Longtime competitor Alfred Angelo goes belly-up without warning, so what does David’s Bridal do? Make an irresistible offer on an expertly-optimized page that a panicked bride will click on if she sees it in the search results.
In its coverage of Alfred Angelo’s demise The Washington Post mentioned David’s Bridal’s well-timed tweet.
— David’s Bridal (@davidsbridal) July 14, 2017
Less-covered has been the quick thinking on the part of their SEO guy or gal.
Just look at that description tag (above). The “wedding of their dreams” is no mistake; that’s what Alfred Angelo promised, and what now only another, solvent company can deliver on. The click-through rate on that page must be insane.
The URL is named relevantly: https://www.davidsbridal.com/Content_Bridal_alfredangelo
The content of the page is clear and on-topic – no gimmicks.
What’s interesting is that the page itself doesn’t have a lot of links (yet?).
(Yet another reason I don’t believe Google’s claim that they “don’t have anything like a website authority score.”)
It just goes to show some of the practices that separate a smart SEO person from a hack:
- Pay attention to the news. “But I’m not a publicist!” Yeah, that’s what the SEO chief at Alfred Angelo, Sports Authority, and Blockbuster probably said.
- Do the basics well, but don’t overdo them. Notice the lack of keyword-stuffing on the page.
- Work all the channels – to get customers onto the page BEFORE it ranks. Remember the early-morning tweet? Google seems to notice that kind of activity. WaPo certainly did.
- Wordsmithing. The David’s Bridal’s search result (particularly their description tag) is sticky, and the page is well-written – for people, not for Google.

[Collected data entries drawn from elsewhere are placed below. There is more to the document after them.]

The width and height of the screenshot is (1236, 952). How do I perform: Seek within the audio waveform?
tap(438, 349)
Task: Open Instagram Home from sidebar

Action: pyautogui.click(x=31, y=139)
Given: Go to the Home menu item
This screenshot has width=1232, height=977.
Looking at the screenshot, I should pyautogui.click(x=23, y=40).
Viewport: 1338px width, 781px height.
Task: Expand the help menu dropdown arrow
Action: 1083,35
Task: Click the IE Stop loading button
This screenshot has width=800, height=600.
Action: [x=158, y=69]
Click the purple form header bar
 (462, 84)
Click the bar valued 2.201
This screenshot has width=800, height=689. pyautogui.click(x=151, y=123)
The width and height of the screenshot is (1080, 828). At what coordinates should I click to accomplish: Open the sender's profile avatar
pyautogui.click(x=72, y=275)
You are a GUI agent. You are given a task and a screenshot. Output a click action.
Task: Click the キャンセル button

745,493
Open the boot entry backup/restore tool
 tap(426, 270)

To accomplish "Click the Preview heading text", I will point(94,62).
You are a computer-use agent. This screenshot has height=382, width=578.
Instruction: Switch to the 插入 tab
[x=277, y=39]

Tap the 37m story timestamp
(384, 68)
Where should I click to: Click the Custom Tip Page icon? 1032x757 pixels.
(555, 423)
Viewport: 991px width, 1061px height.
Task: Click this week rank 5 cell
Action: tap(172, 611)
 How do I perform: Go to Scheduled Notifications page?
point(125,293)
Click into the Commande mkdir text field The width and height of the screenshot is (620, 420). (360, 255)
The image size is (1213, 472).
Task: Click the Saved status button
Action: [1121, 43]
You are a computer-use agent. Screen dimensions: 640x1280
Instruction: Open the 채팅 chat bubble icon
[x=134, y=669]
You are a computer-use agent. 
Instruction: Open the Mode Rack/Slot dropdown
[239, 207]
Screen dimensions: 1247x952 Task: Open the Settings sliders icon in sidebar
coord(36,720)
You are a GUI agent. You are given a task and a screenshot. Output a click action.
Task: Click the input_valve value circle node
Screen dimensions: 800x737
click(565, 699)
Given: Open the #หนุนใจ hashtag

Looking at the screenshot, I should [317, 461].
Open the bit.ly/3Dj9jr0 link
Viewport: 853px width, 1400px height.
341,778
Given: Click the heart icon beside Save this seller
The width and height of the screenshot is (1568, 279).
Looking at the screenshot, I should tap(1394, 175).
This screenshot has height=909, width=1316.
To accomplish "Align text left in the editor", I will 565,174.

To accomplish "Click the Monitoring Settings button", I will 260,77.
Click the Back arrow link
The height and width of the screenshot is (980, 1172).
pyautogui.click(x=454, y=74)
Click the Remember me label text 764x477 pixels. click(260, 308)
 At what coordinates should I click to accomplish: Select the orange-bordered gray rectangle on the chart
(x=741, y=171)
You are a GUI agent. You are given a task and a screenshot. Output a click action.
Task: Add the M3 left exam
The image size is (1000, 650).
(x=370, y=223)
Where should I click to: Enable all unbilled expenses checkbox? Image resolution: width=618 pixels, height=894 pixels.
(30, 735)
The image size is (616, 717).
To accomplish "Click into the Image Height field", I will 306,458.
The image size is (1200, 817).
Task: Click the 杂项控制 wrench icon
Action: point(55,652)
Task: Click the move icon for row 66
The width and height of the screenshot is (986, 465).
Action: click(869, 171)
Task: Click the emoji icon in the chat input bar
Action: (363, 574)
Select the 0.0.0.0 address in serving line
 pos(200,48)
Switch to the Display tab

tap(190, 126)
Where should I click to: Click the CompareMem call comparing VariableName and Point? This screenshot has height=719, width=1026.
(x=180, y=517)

The only way (I can think of) that David’s could do even better is if they updated all their store-locator pages (example) to include a banner for the Alfred Angelo special offer.
Your competitors don’t need to be large corporations that fail spectacularly and suddenly for you to make a kill-shot like this one. Next time a competitor screws up enough to make the local rag, see what kind of special offer you can make to help his/her disappointed customers. It’s got to help them out of a bind (as David’s did), or you won’t look much better than the other company.